Please allow me to explain.  

The most common entity of a loan-out company is an S Corporation owned by an artist, where the artist is both the shareholder and an employee of the corporation. With this structure, artist's liabilities are limited within a shareholder’s liabilities, rather than being fully personally liable for potential damages claimed from breach of contract or infringement.  

Following the Tax Cuts and Jobs Act of 2017, it is difficult for a freelancer to deduct taxes for all business expenses in personal income tax returns. Thankfully, you can still deduct the related expenses using a loan-out company. However, a loan-out company also incur some costs on social security and other maintenance.  

How to use a loan-out company as your personal IP house?  

The basic structure is that the loan-out company would own your creative work and sign all contracts with third parties for the work. You should also have an employee agreement with your loan-out company to specify the ownership of IP, usually the work is specified as “works made for hire” so that the loan-out company would be the IP owner of all your work.  
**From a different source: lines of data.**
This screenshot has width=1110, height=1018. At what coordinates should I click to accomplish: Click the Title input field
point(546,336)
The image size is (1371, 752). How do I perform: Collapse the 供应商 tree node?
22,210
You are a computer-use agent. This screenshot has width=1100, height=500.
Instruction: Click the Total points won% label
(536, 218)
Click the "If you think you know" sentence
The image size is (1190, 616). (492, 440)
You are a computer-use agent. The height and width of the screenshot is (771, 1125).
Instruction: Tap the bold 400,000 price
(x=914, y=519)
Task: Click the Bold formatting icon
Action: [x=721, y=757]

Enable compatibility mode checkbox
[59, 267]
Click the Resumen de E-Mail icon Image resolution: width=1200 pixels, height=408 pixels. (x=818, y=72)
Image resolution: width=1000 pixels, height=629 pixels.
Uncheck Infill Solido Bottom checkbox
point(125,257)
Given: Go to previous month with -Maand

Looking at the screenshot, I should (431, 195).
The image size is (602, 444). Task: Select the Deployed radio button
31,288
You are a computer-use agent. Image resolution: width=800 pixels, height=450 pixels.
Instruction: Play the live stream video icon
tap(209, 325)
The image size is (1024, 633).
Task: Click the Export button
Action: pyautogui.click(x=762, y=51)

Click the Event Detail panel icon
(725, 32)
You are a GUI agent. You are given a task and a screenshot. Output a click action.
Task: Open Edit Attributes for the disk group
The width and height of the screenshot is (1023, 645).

Depending on the deal, your company can either retain the IP and sell a license of it, or sell the IP altogether to the contracting party. If you can keep your IP, congratulations, that usually means you are keeping something of growing value. Your loan-out company can receive payments and grant exclusive or nonexclusive licenses to the contracting party. If you sell your IP to the contracting party, the work will also be “works made for hire” between your loan-out company and the third party.  

Most third parties would want to make sure that the work is delivered by the named artist, so I usually put that in the employee contract as well. I also recommend all contracts to be updated to include virtual goods in the scope of IP right.  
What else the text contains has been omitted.